Two surveys released this month issued similar warnings for retailers. Deloitte’s annual back-to-school study found that parents plan to spend $30.4 billion this year — about the same as last year, but 6% lower once inflation is factored in. And 57% of parents said they are bracing for the economy to worsen, the gloomiest reading since 2020. Meanwhile, a Coresight Research study focused on where those dollars will be spent and found that shoppers will concentrate on fewer, bigger-box destinations, and that low prices alone won’t be enough to win them over.

The two reports describe a shopper who is anxious but not paralyzed and has become selective. And it’s not just about price.
Start with channel. Coresight found that 82.5% of B-T-S shoppers plan to buy in-store this year, up from 79.4% last year, even as delivery and buy-online-pickup-in-store both ticked down. That is not nostalgia. It’s parents running school-list logistics — sizing, matching, last-minute swaps — that are easier to manage in a physical store than in a browser tab. Mass merchandisers are the chief beneficiaries: 67.8% of shoppers plan to shop that channel, a 22-point lead over online-only retailers, with Walmart at the top and Target and Amazon fighting for second. Notably, Amazon underperforms its own holiday-season showing here, even in categories like apparel where it typically dominates. B-T-S is a mission trip, not a browse.
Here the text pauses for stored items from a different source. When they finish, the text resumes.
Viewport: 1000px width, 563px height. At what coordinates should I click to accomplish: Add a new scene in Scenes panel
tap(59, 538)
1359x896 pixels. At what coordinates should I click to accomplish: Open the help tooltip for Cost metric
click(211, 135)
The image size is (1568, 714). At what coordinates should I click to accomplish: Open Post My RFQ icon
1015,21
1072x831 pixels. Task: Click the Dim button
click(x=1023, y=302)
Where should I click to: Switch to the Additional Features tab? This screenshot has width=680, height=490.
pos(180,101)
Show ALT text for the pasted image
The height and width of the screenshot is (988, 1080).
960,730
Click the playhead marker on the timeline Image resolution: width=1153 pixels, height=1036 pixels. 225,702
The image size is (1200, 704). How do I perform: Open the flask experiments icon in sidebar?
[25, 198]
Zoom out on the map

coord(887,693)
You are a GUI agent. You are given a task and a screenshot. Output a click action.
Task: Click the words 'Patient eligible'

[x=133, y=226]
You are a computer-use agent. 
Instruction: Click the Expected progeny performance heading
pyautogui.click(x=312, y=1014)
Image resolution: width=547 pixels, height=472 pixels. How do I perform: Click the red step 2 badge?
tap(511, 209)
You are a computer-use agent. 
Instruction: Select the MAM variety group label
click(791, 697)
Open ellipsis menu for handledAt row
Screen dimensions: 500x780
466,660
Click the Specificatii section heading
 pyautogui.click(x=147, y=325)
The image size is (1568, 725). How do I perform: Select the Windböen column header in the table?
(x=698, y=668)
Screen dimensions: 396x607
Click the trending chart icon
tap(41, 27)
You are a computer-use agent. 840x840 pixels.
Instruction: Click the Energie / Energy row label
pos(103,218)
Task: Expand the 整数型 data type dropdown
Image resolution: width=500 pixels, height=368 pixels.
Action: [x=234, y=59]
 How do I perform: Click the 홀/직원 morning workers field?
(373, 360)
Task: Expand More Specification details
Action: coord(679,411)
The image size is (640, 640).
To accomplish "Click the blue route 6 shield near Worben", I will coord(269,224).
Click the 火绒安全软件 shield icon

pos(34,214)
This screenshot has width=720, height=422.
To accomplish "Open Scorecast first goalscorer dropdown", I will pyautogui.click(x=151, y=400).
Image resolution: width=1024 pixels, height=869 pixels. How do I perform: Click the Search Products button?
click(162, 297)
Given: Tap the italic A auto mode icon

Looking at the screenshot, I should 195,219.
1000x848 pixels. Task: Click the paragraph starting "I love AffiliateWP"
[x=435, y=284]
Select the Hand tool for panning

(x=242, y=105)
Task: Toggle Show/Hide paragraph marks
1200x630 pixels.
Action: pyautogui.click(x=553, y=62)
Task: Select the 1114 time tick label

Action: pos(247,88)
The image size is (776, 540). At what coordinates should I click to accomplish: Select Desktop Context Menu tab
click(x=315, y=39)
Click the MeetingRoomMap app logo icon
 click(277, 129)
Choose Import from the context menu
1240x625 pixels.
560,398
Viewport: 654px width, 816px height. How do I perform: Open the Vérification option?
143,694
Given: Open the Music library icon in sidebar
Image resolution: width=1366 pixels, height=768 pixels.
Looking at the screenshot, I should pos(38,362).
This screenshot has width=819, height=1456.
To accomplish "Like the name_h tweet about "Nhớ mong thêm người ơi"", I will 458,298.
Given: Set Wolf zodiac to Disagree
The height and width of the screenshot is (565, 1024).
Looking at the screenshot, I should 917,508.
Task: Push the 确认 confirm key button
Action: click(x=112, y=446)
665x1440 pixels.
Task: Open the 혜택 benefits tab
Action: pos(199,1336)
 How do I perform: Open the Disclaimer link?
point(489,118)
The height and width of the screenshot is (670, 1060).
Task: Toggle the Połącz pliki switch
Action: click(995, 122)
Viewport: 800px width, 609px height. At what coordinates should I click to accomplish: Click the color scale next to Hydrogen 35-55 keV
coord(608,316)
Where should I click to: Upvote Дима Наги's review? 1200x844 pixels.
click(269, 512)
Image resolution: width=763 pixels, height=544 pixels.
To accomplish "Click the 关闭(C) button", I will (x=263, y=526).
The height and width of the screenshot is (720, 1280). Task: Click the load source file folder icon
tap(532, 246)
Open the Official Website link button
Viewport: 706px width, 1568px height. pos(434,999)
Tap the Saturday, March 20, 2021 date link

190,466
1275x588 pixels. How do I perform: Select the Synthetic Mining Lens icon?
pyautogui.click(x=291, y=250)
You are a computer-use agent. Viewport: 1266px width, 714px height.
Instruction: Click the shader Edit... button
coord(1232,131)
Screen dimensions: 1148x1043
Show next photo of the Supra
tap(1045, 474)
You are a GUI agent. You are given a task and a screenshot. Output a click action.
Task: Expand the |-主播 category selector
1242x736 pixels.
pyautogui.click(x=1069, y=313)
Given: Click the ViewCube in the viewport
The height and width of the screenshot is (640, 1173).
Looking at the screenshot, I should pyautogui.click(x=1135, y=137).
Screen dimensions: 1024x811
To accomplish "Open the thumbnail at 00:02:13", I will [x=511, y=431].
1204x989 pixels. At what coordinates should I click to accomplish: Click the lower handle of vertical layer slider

That should reframe how retailers think about “value.” Deloitte’s hyper -value seekers — the 31% of parents using four or more cost-saving tactics — aren’t the cheapest shoppers; they spend 14% more than others. Coresight’s data explains why: Low price is the top factor in retailer choice, up sharply to 57.6%, while product quality and in-stock availability aren’t far behind. “Retailers must convert practical, mission-driven shoppers through reliable execution, omnichannel ease and targeted in-season advertisement,” the report states.
The category story reinforces the same point. Both surveys show apparel eating technology’s lunch — Deloitte pegs clothing spending up 22% and tech down 16%, while Coresight shows clothing as the fastest-growing shopping category and athleisure as this year’s breakout trend, with Nike and Adidas still commanding the apparel aisle. For retailers, that means merchandising and floor space should shift toward fashion-forward basics now, rather than waiting for August markdowns.
Timing matters too. Deloitte found that spending is compressing toward late July and early August, a return to pre-pandemic patterns after years of shifting earlier. Coresight’s finding that in-store advertising is the single most influential factor in shopping decisions — ahead of online ads, reviews and social media — suggests that the highest-leverage retail media dollar this year is the one spent inside the store during that compressed window.
Finally, don’t treat the shopper as monolithic. Coresight’s income breakdowns show Walmart’s strength is concentrated among lower-income households, while Target and Amazon skew toward higher earners seeking convenience and curated assortments — the same higher-income cohort Deloitte expects to drive a disproportionate share of spending growth this year, even as they claim to be cutting back.
There’s a quieter opportunity buried in Deloitte’s data, too: Half of parents worry their child relies too heavily on AI, only a third say their school has guidelines, and 13% already plan to pay for AI tutoring or camps — a gap that ed-tech players and retailers alike have barely begun to fill.
The takeaway for retailers isn’t to shout louder about price. It’s to prove, aisle by aisle, that being in-store still delivers what shoppers need, when they need it.